About Two-stage

Question

About Two-stage

Closed this issue 4 years ago · 4 comments

I'm sorry to bother you again.

I wanna know whether the codes of paper ( ' A BERT-based two-stage model for Chinese Chengyu recommendation ' about two-stage) are only using ' train_pretrain.py ' and ' train_official.py '?
What's the difference between the stage-1-pretain and using 'train_pretrain. py'?

What's more, What's the difference among w/o Pre-Training 、w/o Fine-Tuning 、 w/o 𝐿V and w/o 𝐿A. (I don't quite understand what you're showing in your paper.)

Could you describe more details? Thanks very much.

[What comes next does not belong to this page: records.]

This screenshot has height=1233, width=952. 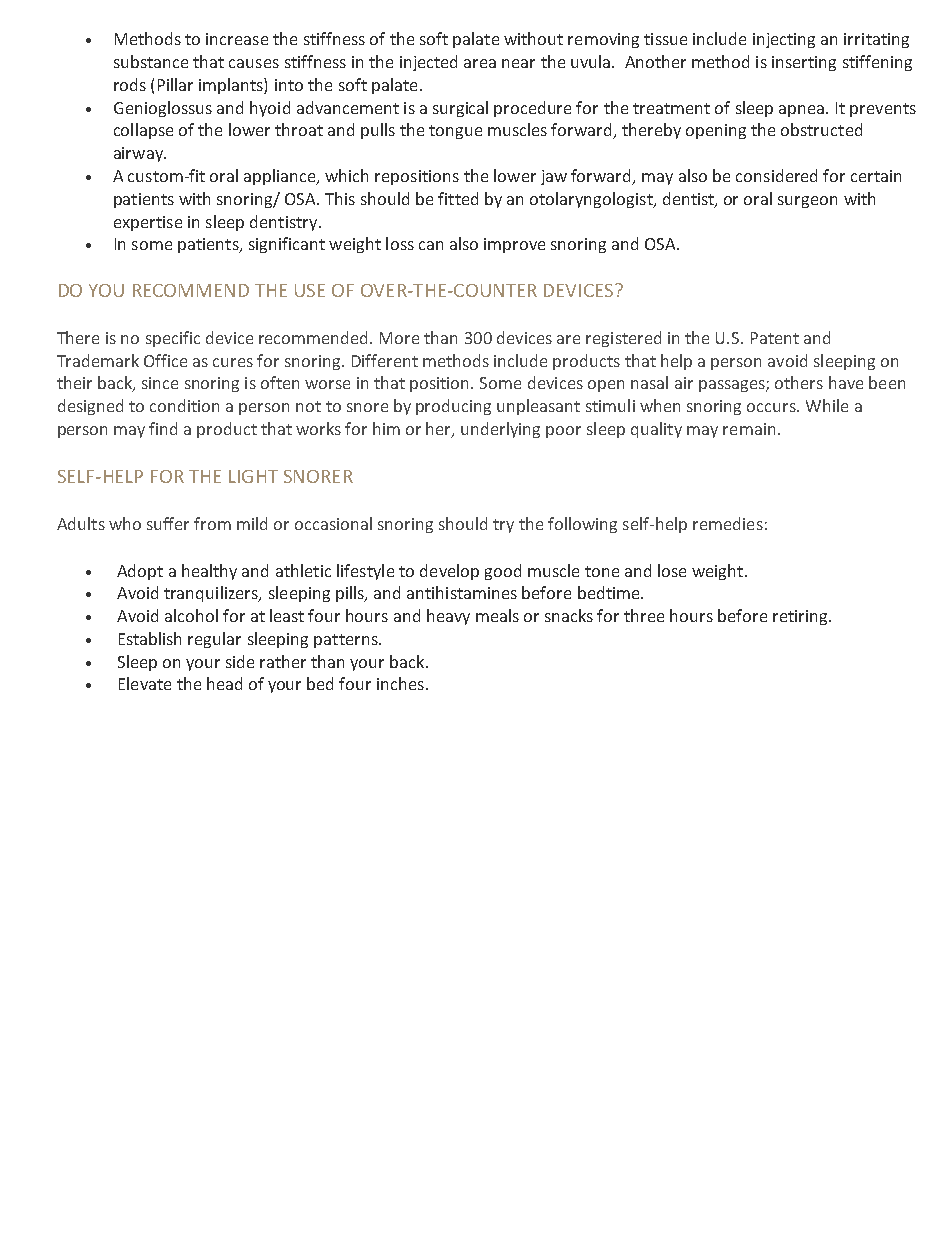 What do you see at coordinates (500, 430) in the screenshot?
I see `underlying` at bounding box center [500, 430].
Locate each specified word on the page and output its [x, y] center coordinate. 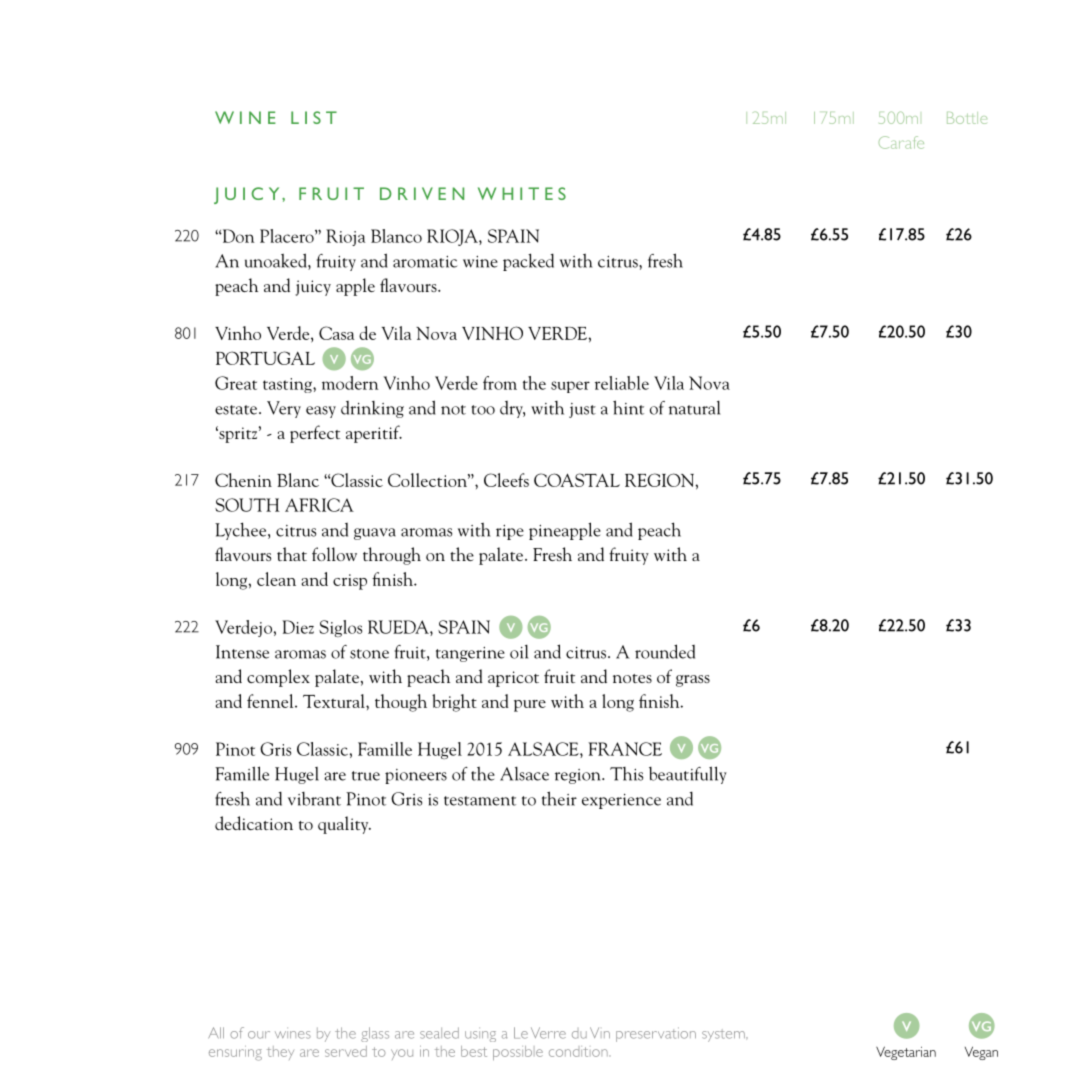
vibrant [314, 799]
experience [621, 801]
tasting [288, 385]
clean [276, 579]
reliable [622, 383]
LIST [314, 117]
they [280, 1053]
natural [694, 408]
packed [528, 262]
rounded [665, 651]
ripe [510, 532]
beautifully [688, 775]
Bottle [967, 118]
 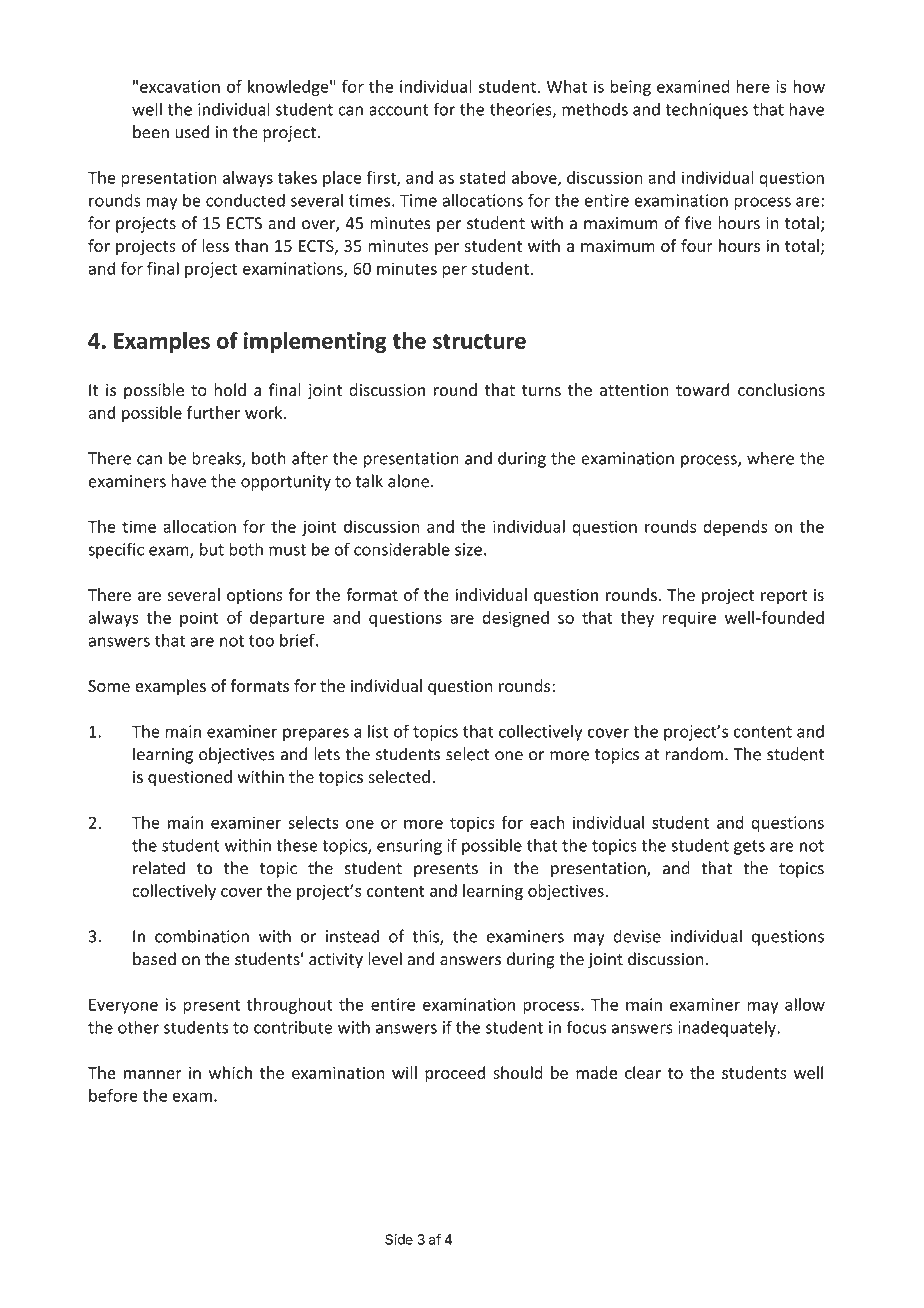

Answer 1 · 2021-04-04T06:17:10.000Z

Generaly speaking, stage one is a Chengyu-oritented pretraining using a large corpus. This process is done through train_pretrain.py. But this stage may cost huge computation power, so we released the https://huggingface.co/visualjoyce/chengyubert_2stage_stage1_wwm_ext model over huggingface.

We have details about models for each abalation study in Section 4.2.

w/o Pre-Training is running stage 2 directly from hfl/chinese-bert-wwm-ext
w/o Fine-Tuning is zero-shot evaluation using model of stage 1
w/o 𝐿V and w/o 𝐿A are whether we use original, enlarged or combined loss function in finetuning, which can be found in the code.

Answer 2 · 2021-04-04T09:51:56.000Z

Wow , OK.
I wanna know the small candidate set is 3848 or 7 (one question candidate) which one ?.

and ....
the two vocabulary is the same ?

Answer 3 · 2021-04-04T10:10:38.000Z

Vocabulary is the same 32k idioms, although during finetuning the model will only change the first 3848 entries of the vocabulary.

Options is used in Stage 2, which is the candidate sets of seven options.

Answer 4 · 2021-04-10T01:06:49.000Z

Oh, Thx. Most problems have been solved for the time being. Thank you very much for your kind answer.